At ReviewNB, we’ve studied hundreds of teams successfully collaborating on Jupyter Notebooks via GitHub Pull Requests. More than 100,000+ notebooks have been reviewed on our platform by cutting edge data science teams from Amazon, Microsoft, Google, NASA JPL and many others.
While Git is a proven way of collaborating on software projects, there are some rough edges when it comes to using Git with Jupyter Notebooks. In this article, we’re going to share tools, tips & workflows used by the best data science teams in the world to collaborate on their Jupyter Notebooks.

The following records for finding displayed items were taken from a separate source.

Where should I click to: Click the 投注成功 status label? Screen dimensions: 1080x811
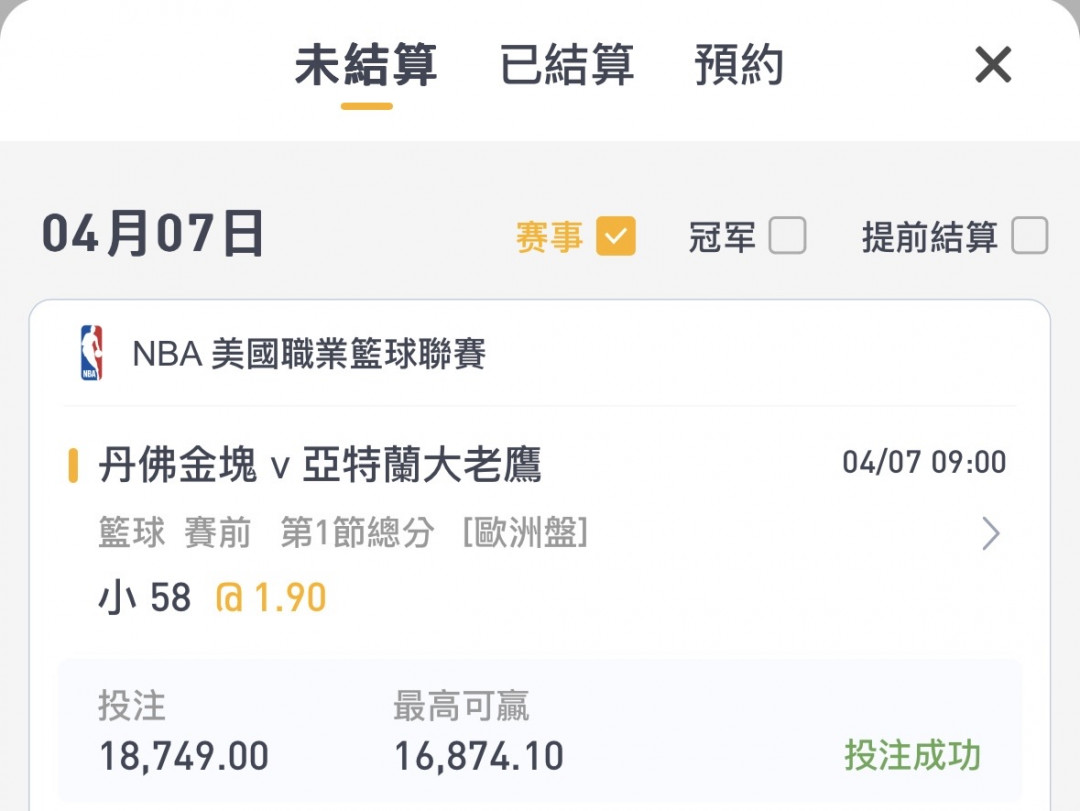point(912,755)
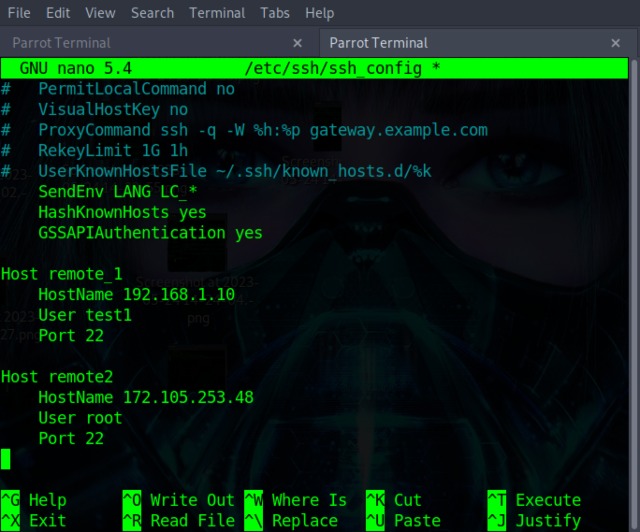The width and height of the screenshot is (640, 532).
Task: Click the ^G Help shortcut in nano
Action: tap(34, 500)
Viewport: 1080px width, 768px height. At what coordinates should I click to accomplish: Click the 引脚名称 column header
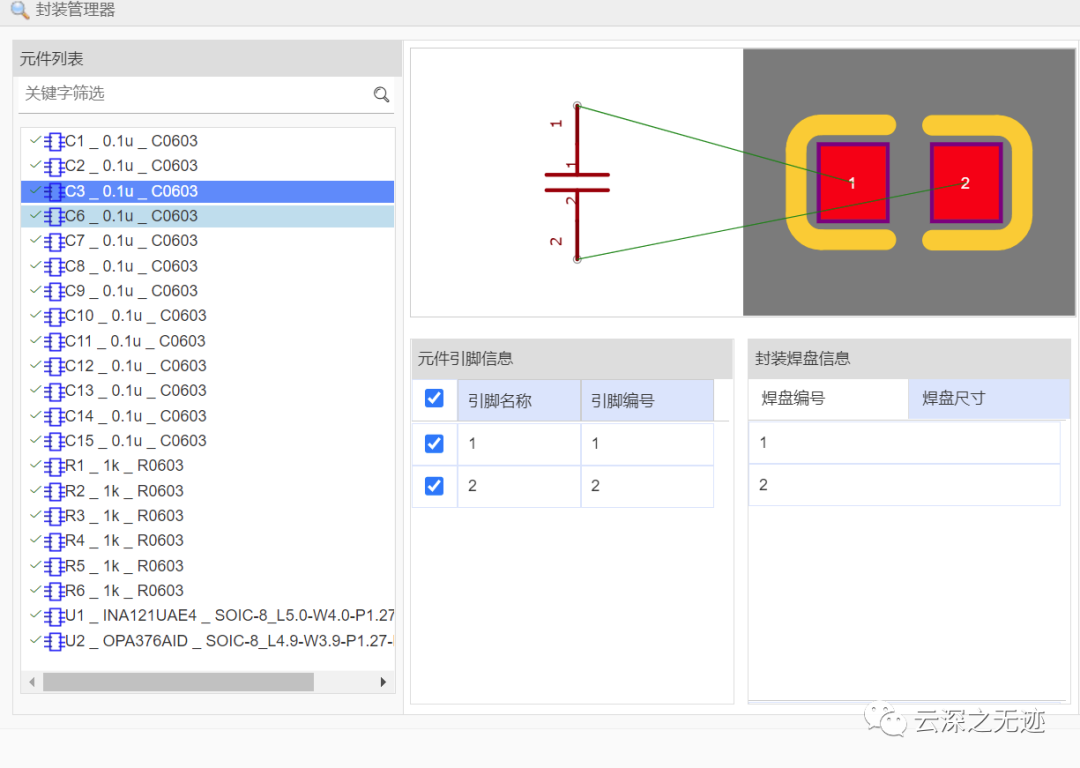(500, 399)
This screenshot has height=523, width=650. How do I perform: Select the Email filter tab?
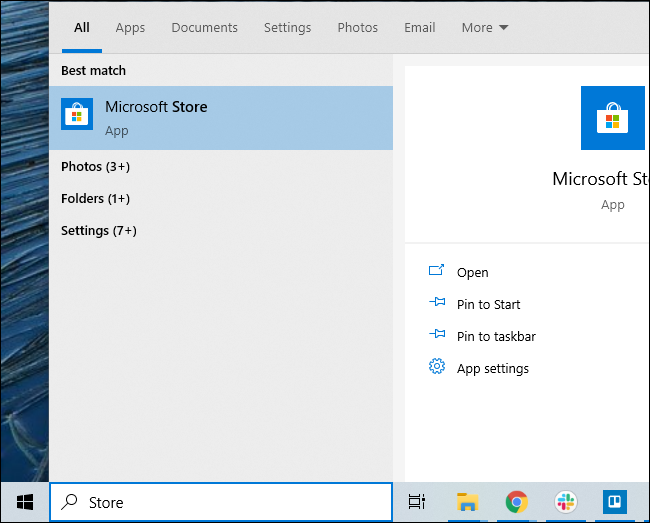(x=419, y=28)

Notebook Collaboration Workflow
Since notebooks contain rich media (images, plots, audio, widgets) it’s very effective to collaborate directly on notebooks. Teammates can ask clarifying questions, suggest improvements or offer feedback in the context of a notebook cell (see screenshot below). This type of collaboration is difficult on a simple .py file on GitHub as it doesn’t contain any outputs.
Notebook Usage Patterns
We’ve seen teams mainly use notebooks in one of the following ways,
An individual user will use notebooks to run some rough analysis or explore data on their own machine. There’s no sharing, collaboration or version control. It’s good for quick one off analysis but any learnings will need to be re-written in another format for sharing (doc, pdf, .py etc.).
Some teams strip all the outputs from notebooks or convert notebooks to markdown so as to make the notebook “git friendly”. It’s a poor collaboration practice since the power of notebooks comes from its ability to have markdown, code and output all in one place. If you’re not going to store outputs, why even use notebooks? Might as well move to plain python files with comments in them.
Full Notebook Mode
Many teams will push the entire notebook file to GitHub along with all the outputs and rich media in it. They use specialized tools like nbdime & ReviewNB to look at rich notebook diffs. In this mode, the notebook code review becomes much more natural & in-depth as users can see plots, graphs, tables, images & play with interactive widgets inline. These teams can then employ the same software engineering rigour (pull request approval for merge-to-master) to data science projects
Once the org embraces full notebook format they tend to start using more purpose built tools & libraries (e.g. Papermill, Voila) to get most out of their notebooks. E.g. Netflix is running 150,000+ daily jobs via notebook-based execution. We’ve seen these types of orgs to be ahead of the curve in terms of technology prowess & adoption. They also make the most returns on their investment in Jupyter notebooks.
Tools of the trade
nbdime provides tools for diff’ing & merging notebooks in your local environment. You can run nbdiff or nbdiff-web commands to see notebook diffs on the command line or web browser respectively. nbmerge supports three-way merge of notebooks with automatic conflict resolution. Some points to note regarding nbdime,
- It can’t render pull request diff (only commits or direct file names are supported with nbdiff)
- There’s no way to write comments or provide feedback (to be fair, nbdime was not built for this purpose)
- nbdime is great for local notebook diff’ing & is the only tool out there to resolve notebook merge conflicts
JupyterLab Git Extensions
Following JupyterLab extensions are useful for notebook version control. You can install these on your local JupyterLab.
- jupyterlab-git can be used to browse repositories, look at visual diffs of changed files, and push your commits
- GitPlus can be used to push commits and create pull requests on GitHub directly from JupyterLab UI
ReviewNB is a GitHub App that shows visual diffs for any notebook commit or pull request. You can write comments on a specific notebook cell to provide feedback or ask questions to your teammates.
It’s free for open source repositories but requires a paid plan for private repositories. ReviewNB app has been verified by GitHub & approved for selling on GitHub marketplace.
We saw how teams use notebooks in different modes - Scratchpad, Stripped, and full notebook mode. We also learned about the most common tools used for Jupyter notebook & GitHub integration - nbdime, ReviewNB & JupyterLab extensions. Hope this helps you choose the right workflow & tools suitable for your team.